### 課題 1:
抜粋文によると、筆者が「サマーウォーズ」を初めて視聴したのは何年ですか。

夏に見たい作品といえば。
一番に浮かぶのは、細田守監督の「サマーウォーズ」です。
2009年に公開された本作は、夏らしい風景と、当時の「最新の世界」観が表現されています。
仮に本作に準ずる「最新の世界」が実現したとしても、
「家族」という普遍的なテーマを扱っている事から何度でも楽しめる作品であること間違いなし。
私がこの作品を初めに視聴したのは、2015年。
当時、自分の中で細田守ブームがきていました。
時をかける少女、おおかみこどもの雨と雪、サマーウォーズ、バケモノの子、
4作品同時期に視聴しました。
その4作品の中で私がダントツで面白いと思ったのがサマーウォーズ。
数学が得意な男子高校生が、憧れの先輩女子に誘われて大家族が住む田舎に滞在します。
その中で、インターネット上の仮想世界の暴走によって世界が一変し、一家とともに危機に立ち向かうというストーリー。
ヘタレな主人公が徐々に成長していく過程が非常に見ごたえがあります。
以下ネタバレ有************************************************
心に残っているのは、
一度大家族(=陣内家)から追放された侘助が、再び戻り、共闘するシーン。

### 処理対象データ:

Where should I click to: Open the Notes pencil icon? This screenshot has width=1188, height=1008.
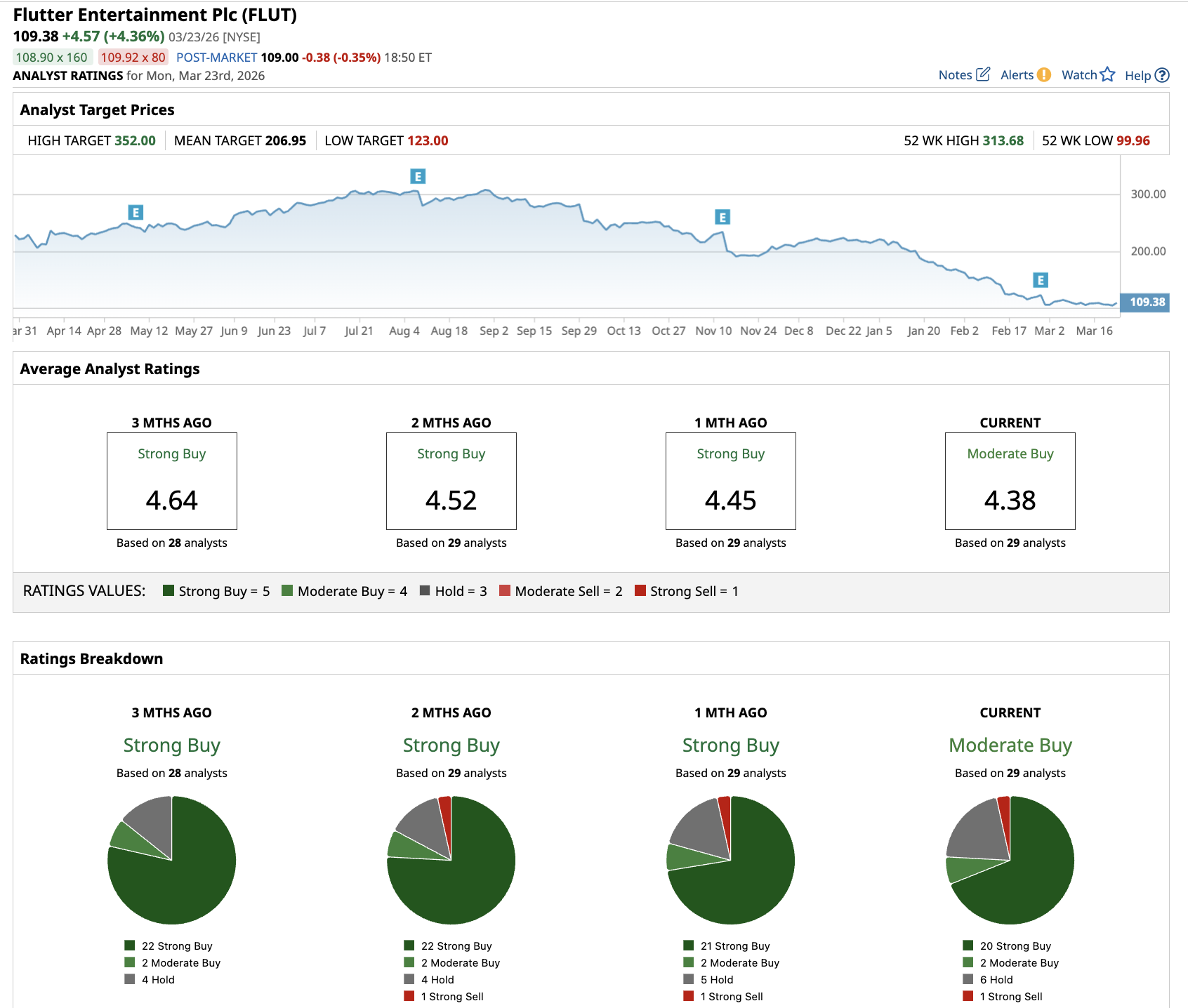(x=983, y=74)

==

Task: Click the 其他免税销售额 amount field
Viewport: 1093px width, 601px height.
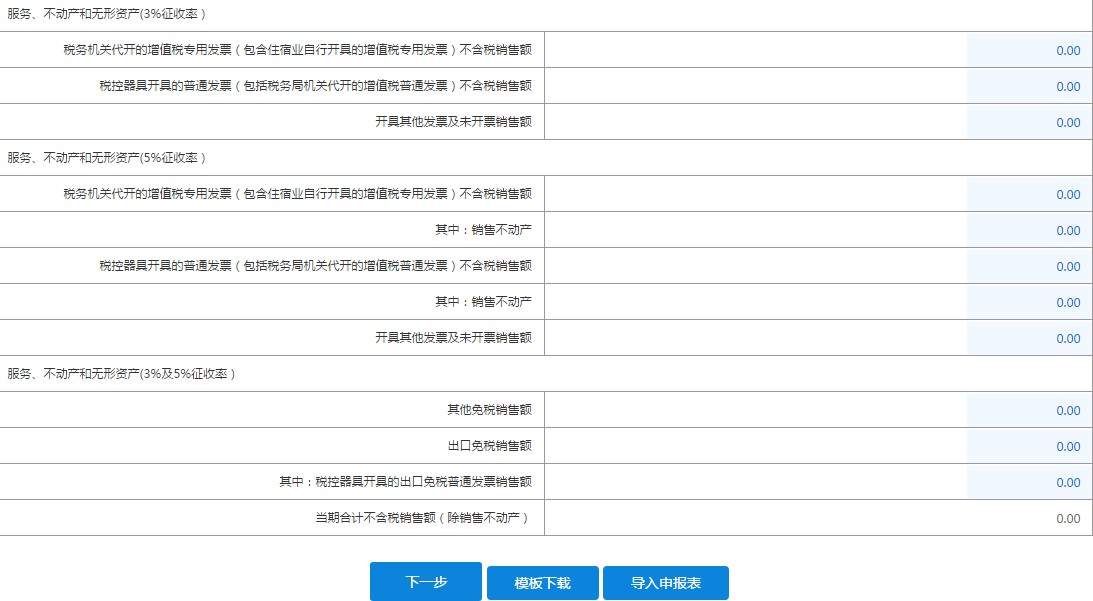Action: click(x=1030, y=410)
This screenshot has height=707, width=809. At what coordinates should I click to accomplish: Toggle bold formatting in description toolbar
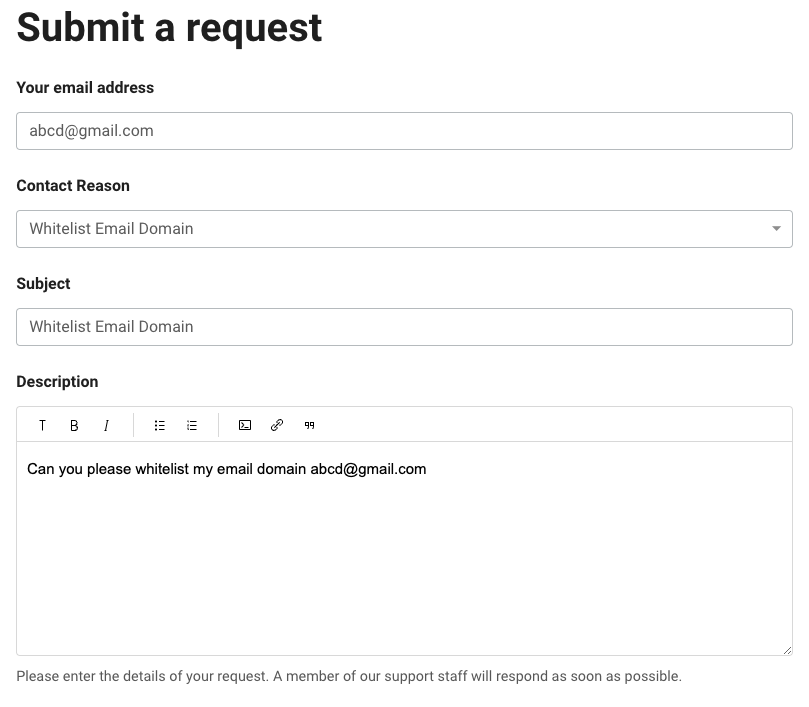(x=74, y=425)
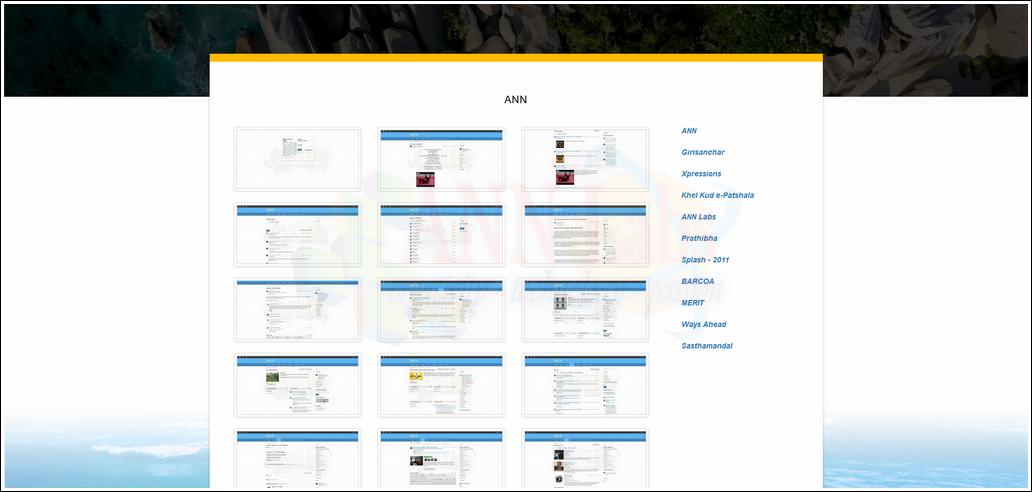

### 課題 2:
上の記録のうち、「This screenshot has height=707, width=809.」を含む行から書き始め、「(x=74, y=425)」を含む行まで、そのとおりに書き写してください。画像は含めないでください。

### 解答例 1:
2015年です。

### 解答例 2:
This screenshot has height=707, width=809. At what coordinates should I click to accomplish: Toggle bold formatting in description toolbar
(x=74, y=425)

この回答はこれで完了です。